A crate of LPs obtained at a garage sale was the random inspiration for this CD. The records were mostly easy-listening arrangements of 1970's singer-songwriter hits. I was not a fan of the originals when they were current, but easy-listening covers? A debased genre conflated with the cringe-inducing low-point of American pop music. In other words, an irresistible treasure trove of raw material rich in reference and historical association. I couldn't wait to dig around in the tracks for inspiring fragments. Each one I found was like the bright plastic toy at the bottom of a box a cracker jack: cheap, shiny, and flimsy, bringing to mind the inferior workmanship of a pair of orange and brown plaid polyester pants I owned in the mid 70's, with wide flares and two-inch cuffs. Pop culture documentaries tell us radio was ruled by the much-beloved disco tunes during those years. Those of us who were there also remember being barraged with songs of enfeebled sentimentality, and the frail angst of what we were told was, "the mellow sounds of today's soft rock."

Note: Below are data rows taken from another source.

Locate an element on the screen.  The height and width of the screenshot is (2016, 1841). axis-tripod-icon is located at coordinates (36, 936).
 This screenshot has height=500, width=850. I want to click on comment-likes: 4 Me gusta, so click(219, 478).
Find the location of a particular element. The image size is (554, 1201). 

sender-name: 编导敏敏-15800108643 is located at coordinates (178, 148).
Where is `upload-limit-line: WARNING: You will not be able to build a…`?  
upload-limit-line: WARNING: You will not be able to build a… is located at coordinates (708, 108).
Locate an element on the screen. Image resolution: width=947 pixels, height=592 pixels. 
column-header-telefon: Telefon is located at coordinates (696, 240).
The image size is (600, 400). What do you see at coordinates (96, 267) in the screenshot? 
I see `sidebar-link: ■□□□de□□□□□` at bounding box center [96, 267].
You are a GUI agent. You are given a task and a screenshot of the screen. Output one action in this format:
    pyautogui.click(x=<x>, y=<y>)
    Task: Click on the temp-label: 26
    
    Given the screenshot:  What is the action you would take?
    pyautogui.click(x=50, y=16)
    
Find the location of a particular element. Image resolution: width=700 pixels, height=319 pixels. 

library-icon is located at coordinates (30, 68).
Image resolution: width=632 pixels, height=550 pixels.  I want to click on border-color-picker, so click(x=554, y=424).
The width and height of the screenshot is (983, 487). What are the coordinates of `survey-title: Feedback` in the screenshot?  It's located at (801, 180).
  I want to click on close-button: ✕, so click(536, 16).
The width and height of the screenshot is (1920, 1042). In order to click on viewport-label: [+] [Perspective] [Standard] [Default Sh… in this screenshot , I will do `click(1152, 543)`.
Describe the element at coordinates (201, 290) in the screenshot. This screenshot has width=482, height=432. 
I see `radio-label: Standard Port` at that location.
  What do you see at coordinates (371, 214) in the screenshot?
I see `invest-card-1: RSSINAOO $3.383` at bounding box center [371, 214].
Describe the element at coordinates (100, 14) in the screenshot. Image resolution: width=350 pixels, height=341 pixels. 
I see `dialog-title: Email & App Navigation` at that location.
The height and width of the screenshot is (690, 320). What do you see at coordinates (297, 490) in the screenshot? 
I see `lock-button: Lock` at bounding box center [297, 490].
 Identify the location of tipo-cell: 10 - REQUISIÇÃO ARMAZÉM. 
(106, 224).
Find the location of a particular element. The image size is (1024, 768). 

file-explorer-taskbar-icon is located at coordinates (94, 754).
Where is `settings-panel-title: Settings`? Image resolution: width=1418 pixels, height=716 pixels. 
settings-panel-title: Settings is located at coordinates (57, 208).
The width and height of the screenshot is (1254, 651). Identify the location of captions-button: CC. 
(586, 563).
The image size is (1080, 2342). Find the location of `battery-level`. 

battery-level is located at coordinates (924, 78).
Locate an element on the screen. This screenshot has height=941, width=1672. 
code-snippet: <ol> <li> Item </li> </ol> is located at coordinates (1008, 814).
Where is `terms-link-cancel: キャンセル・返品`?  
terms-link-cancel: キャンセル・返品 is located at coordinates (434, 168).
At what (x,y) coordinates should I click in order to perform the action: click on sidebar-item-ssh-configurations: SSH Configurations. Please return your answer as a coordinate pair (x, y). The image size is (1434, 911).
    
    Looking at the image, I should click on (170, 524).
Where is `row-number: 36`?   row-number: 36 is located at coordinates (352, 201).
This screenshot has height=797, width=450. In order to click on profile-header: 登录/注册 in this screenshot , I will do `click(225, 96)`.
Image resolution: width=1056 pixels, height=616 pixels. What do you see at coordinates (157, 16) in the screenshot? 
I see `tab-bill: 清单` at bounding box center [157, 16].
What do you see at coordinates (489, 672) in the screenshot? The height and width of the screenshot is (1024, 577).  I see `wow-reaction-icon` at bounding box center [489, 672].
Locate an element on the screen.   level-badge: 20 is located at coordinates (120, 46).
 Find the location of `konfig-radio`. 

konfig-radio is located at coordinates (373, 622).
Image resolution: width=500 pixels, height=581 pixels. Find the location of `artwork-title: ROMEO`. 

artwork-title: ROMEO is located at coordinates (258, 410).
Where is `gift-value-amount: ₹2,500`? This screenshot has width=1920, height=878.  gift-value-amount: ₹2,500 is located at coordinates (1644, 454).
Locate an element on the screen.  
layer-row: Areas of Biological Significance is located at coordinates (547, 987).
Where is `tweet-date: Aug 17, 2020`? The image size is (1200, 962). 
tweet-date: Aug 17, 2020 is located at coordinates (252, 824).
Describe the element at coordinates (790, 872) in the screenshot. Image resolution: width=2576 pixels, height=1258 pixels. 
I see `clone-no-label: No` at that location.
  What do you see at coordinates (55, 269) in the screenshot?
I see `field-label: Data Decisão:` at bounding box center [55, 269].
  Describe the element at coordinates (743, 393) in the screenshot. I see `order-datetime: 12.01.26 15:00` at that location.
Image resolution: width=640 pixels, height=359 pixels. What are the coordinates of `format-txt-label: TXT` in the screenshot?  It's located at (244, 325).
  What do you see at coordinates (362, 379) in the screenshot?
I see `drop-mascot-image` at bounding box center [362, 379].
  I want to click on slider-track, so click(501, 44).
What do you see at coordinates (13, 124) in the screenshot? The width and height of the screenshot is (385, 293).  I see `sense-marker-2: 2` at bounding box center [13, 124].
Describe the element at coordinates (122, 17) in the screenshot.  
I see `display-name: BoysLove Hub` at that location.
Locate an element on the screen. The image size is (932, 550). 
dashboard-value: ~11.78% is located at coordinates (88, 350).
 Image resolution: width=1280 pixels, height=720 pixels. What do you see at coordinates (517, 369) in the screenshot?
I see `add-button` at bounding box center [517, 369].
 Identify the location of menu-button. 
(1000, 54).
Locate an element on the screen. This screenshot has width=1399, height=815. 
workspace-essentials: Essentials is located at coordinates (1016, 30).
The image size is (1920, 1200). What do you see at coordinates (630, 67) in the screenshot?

I collected scraps of guitar riffs, piano intros, background choruses, banjo fills, and vocal remnants, etc. These oddments, when isolated and reworked, no longer suggested their enervated original contexts. Out of context, they lost some of their nostalgic resonance and revealed a sparkly perkiness. They wanted to frolic and dance around like toddlers on a sugar high. So, I thought, letâs have them collide, bounce around, and have a good time.
This is not a tribute to the 1970's, in my mind a tacky decade of awkward left turns. Rather, as a designer pulls together bits of vintage elements into an overall arrangement for a new look, I mixed the old sounds with new MIDI percussion and bass parts, creating instrumental sounds from the sampled recycled material, and blended the ingredients into a candy coated bricolage, with added rainbow sprinkles.
AMUSANT! debuted the summer of 2007 at the Ersta Konsthall in Stockholm, Sweden, for an audio exhibit, "Art Is Not Mute," which included the work of over 150 sound artists.